Going back to that New Year’s scene felt much heavier knowing all the hurt in Joon-young’s heart. Our permed Prince Charming got his first girlfriend and lost her just like that. Admittedly, I thought this episode was moving too fast, breaking them up and having them mope about it after one day as an official couple. But, in retrospect, that makes it all the more heartbreaking. Yes, they were only a couple for maybe an hour, but that hour and the other times they’d spent together meant the world to them. So as dramatic as it is onscreen, I get how overwhelming it must’ve been for these two. First love can sting. Joon-young, in particular, looked utterly lost wondering how something so great spiraled down so fast.
I appreciate the episode showing a cute side and a serious side to the characters’ conflicting personalities. It can be fresh and fun, like the movie theater scene, but when those conflicting personalities bring on actual conflicts, there is no laughing it off. Seeing Joon-young try his hardest to work through the problem, and Young-jae simply wanting to forget about it, there’s a lot of tension there that could only get worse. Because they’re so different, they don’t know how the other truly feels, and unfortunately, on Young-jae’s part, it can make her quite insensitive.
Young-jae’s drive for independence and individuality is admirable, but that could potentially close her off to any kind of acceptance. When she saw Joon-young helping So-hee, I think she subconsciously labeled him as one of them—those college people, those popular people. People she can never fully understand. Due to that, it’s almost like she developed the rich guy/poor girl mentality; so if they live in separate worlds, it’s better that they stay in separate worlds. That said, it’s interesting to see how deep this couples’ differences run. Joon-young may be shy and awkward, but I get the feeling that he’s confident in who he is. Whereas with Young-jae, who initially exuded pluckiness, I don’t get that feeling. Her confidence is more of mask, which we saw crumble after So-hee’s outburst.
Essentially, Young-jae liked Joon-young so much that her embarrassment was tripled, causing her to be emotional and rash when dealing with the aftermath. And it’s understandable. She allowed herself to open up to Joon-young and his world and it ended with her getting hurt. How else was she supposed to react, right? And, who knows, there could be more to the story. That serial killer news had to have been placed at the end for a reason. Still, no matter what’s going on, I wish she hadn’t said those cruel things to Joon-young.
From the glimpses we got of 2013 Joon-young, he’s not as soft as he once was; if anything, he’s hardened. In the first episode, he and Young-jae were talking about each other as if they’d been in a long relationship, when in reality they hadn’t. It doesn’t seem like they’ve dated anyone else, and even if they had, I doubt anything came close to the spring of their youth. So, despite my concerns, I look forward to them reconnecting. The initial romance was short-lived and the breakup was brutal, but I think their separation says something important: it’s not their differences, it’s the fact that they don’t understand those differences. And though they’re still different, they’re not who they were when they were twenty-years-old. Perhaps there’s been enough change in both of them to give this relationship another shot and make it work.

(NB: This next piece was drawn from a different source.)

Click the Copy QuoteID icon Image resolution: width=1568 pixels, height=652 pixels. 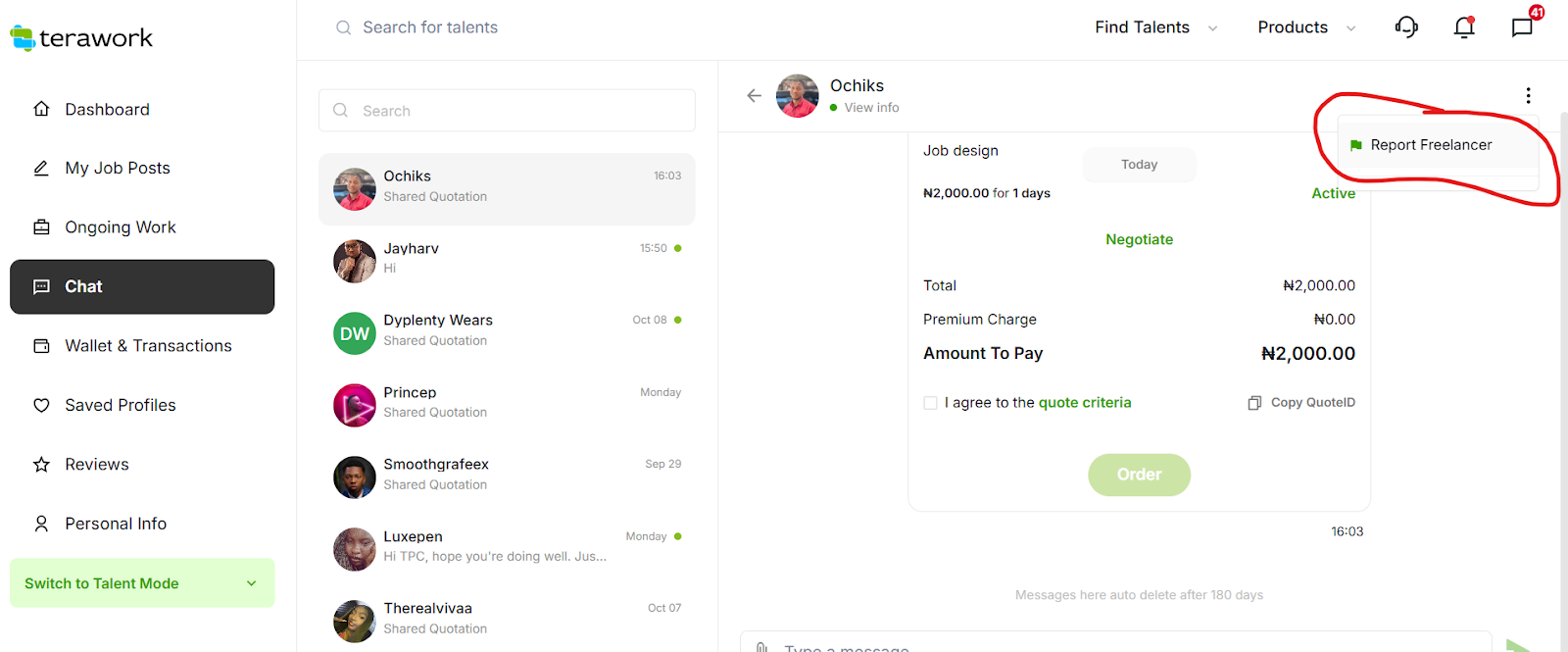[1254, 403]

Finally, I have to address Mr. Ladies’ Man and Miss Queen Bee. I don’t know what So-hee’s deal is, but it’s only the second episode and I want her gone. Since I’m sure she’s sticking around, I hope her hostility has some logical explanation; it can’t just be pettiness. In fact, it makes me wonder if something more happened between her and Young-jae in high school. Sang-hyun, at least, earned my respect, standing by Joon-young the whole time. I thought he would end up being the male version of So-hee, so this was a pleasant surprise. If the bromance can prevail, anything is possible.